For Alliance VITA, such a militant article by professionals, who are simultaneously judge and jury, raises questions about the underlying reasons of such pressure. The necessity of preventing infertility and performing studies on causes of infertility constitutes a major medical priority requested by VITA since 1994. However, it is shocking to use this as a secondary measure to justify, in parallel, a headlong rush which does not concern the reality of medical infertility. Especially since half the couples who turn to Assisted Reproductive Technology, which is in itself only a palliative, will have no child in the outcome.

Furthermore, the authors of the article highlight certain ethical principles, while carefully putting others aside. A recent Senate information report underlined, in fact, that extending ART to same-sex couples leads to eliminating the requirement of medical infertility and sexual difference, which would alter “the French conception of ART, and pave the way to the “right to a child” and to surrogacy for convenience”. Already in 2009, a notice from the State Council underlined that the idea was not to align with the less demanding from an ethical viewpoint, in order not to deliberately deprive a child from his father. It is surprising that such specialists do not want to recognize the specific status of gametes – masculine or feminine-, as supplying children’s genetic heritage.

== Extracted data ==
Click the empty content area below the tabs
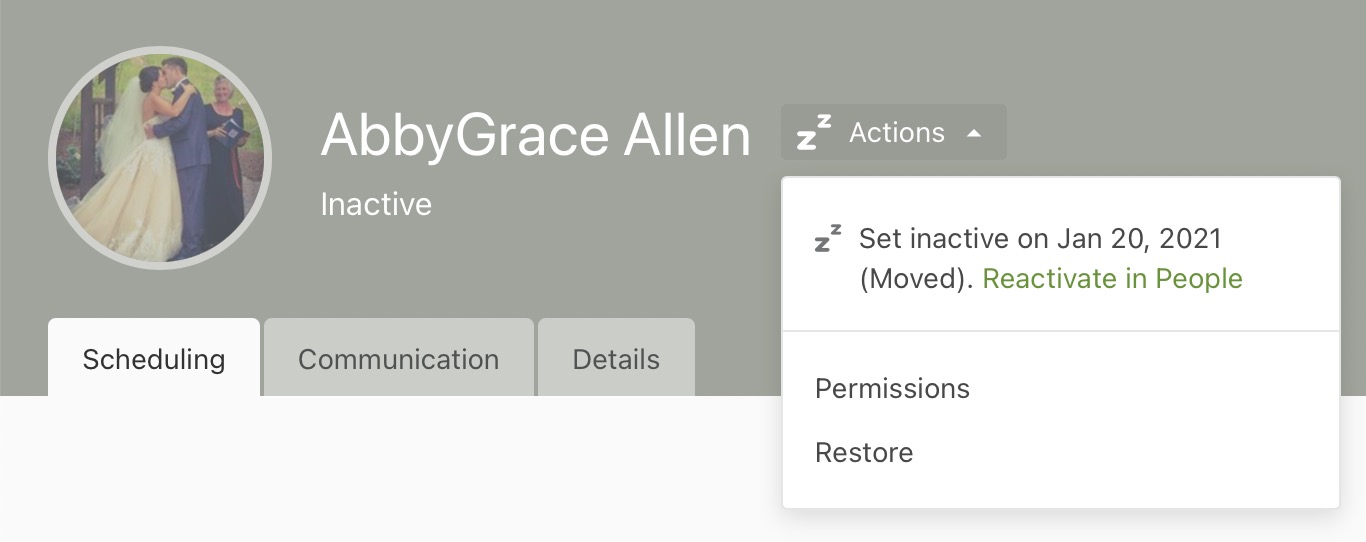 pos(400,470)
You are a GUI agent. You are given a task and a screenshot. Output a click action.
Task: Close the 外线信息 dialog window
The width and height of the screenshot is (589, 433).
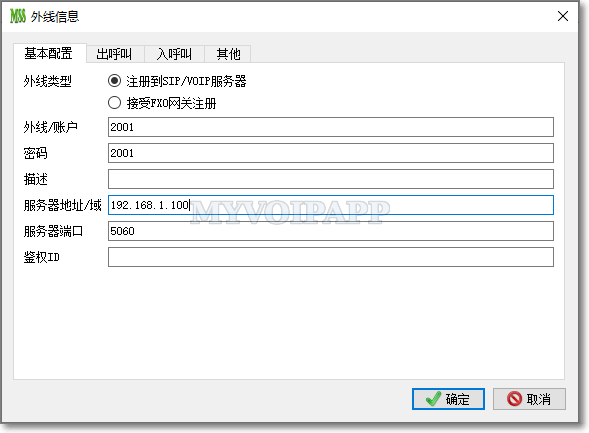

== Assigned task ==
Can you write out, word for word, everything in the Alliance VITA statement from "Furthermore, the authors" down to "children’s genetic heritage."?

== Problem solution ==
Furthermore, the authors of the article highlight certain ethical principles, while carefully putting others aside. A recent Senate information report underlined, in fact, that extending ART to same-sex couples leads to eliminating the requirement of medical infertility and sexual difference, which would alter “the French conception of ART, and pave the way to the “right to a child” and to surrogacy for convenience”. Already in 2009, a notice from the State Council underlined that the idea was not to align with the less demanding from an ethical viewpoint, in order not to deliberately deprive a child from his father. It is surprising that such specialists do not want to recognize the specific status of gametes – masculine or feminine-, as supplying children’s genetic heritage.